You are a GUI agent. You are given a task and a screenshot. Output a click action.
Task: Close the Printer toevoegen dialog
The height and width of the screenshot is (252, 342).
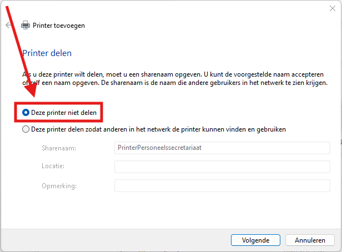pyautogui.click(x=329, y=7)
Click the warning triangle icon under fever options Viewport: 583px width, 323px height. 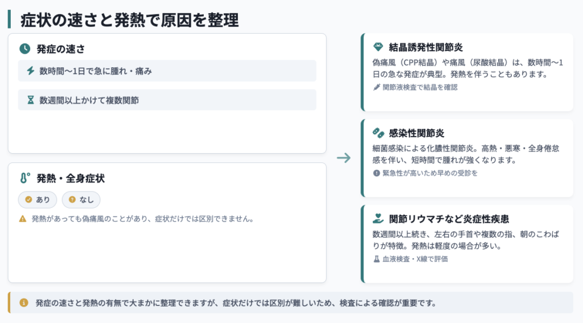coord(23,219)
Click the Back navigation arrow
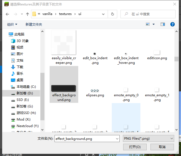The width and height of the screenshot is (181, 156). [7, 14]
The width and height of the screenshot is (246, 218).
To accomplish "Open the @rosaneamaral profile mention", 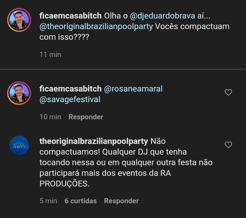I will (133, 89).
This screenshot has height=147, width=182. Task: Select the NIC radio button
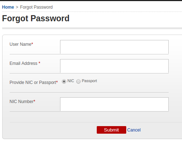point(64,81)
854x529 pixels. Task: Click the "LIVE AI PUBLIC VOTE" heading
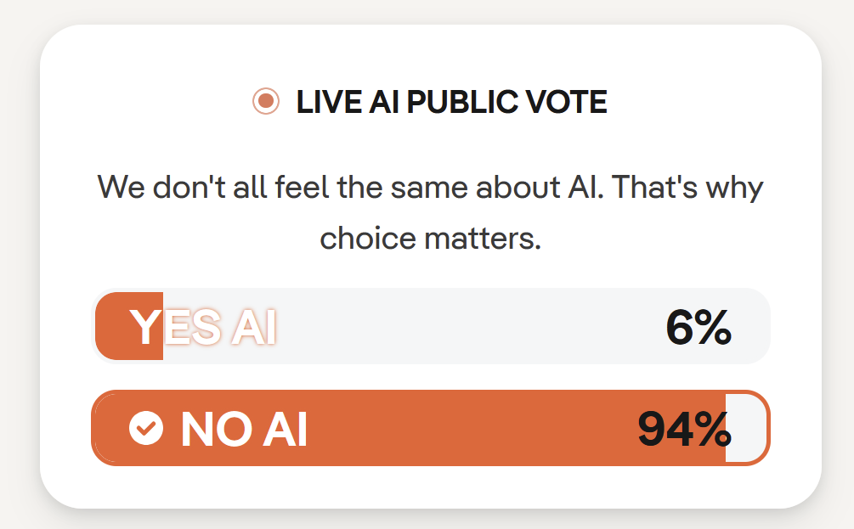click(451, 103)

--------------------------------

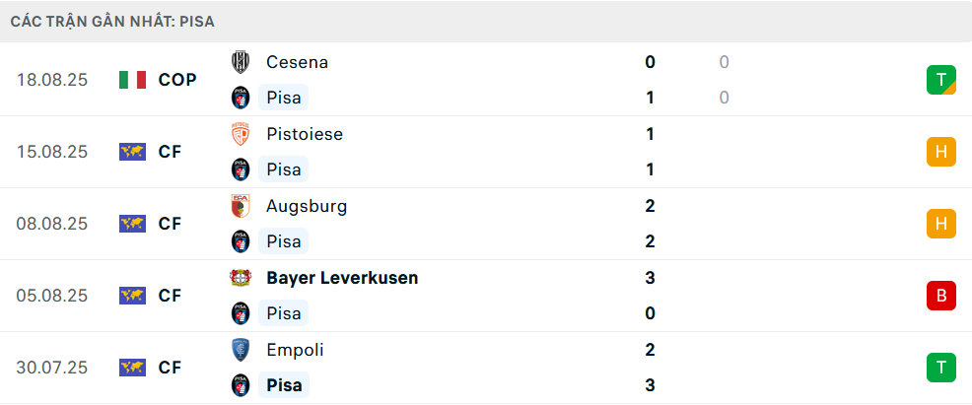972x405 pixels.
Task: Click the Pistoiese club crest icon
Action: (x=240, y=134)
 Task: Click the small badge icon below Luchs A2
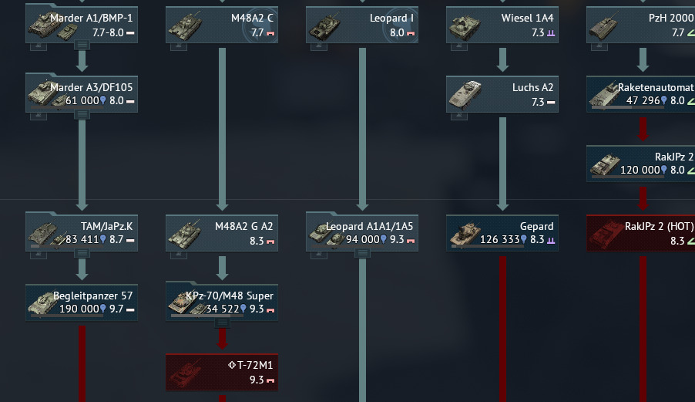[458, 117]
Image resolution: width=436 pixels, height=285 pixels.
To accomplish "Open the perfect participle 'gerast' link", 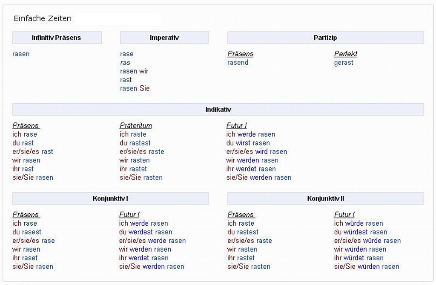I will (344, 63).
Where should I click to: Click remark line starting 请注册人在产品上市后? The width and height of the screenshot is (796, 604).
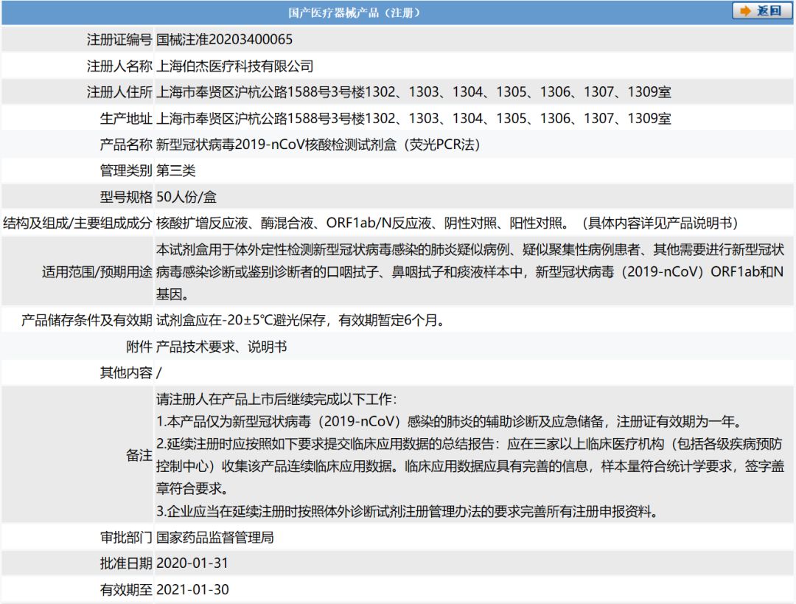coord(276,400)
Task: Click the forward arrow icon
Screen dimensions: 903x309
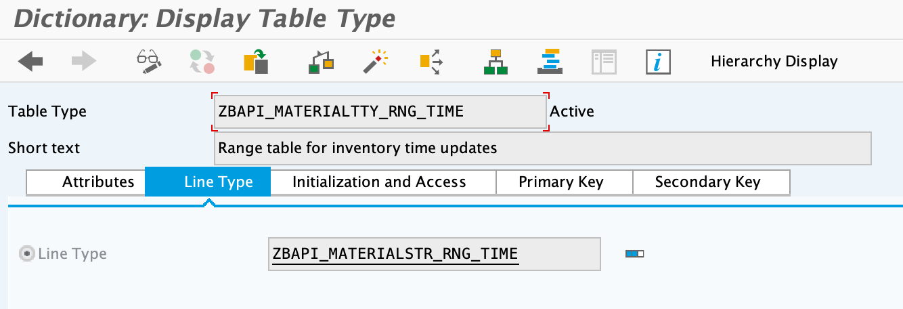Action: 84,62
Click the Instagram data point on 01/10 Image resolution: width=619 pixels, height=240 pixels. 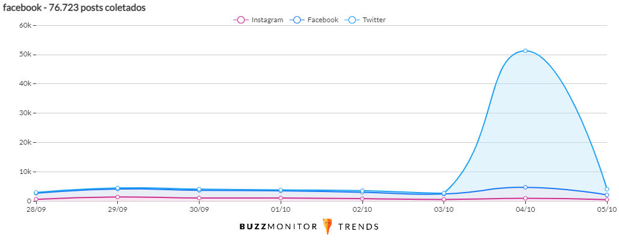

--------------------------------

While skipping the pictures, transcribe the data above from the line showing "Task: Click the forward arrow icon" through the line showing "Click the Instagram", exactly and with both ends.

ANSWER SECTION
Task: Click the forward arrow icon
Screen dimensions: 903x309
Action: 84,62
Click the Instagram data point on 01/10 Image resolution: width=619 pixels, height=240 pixels. 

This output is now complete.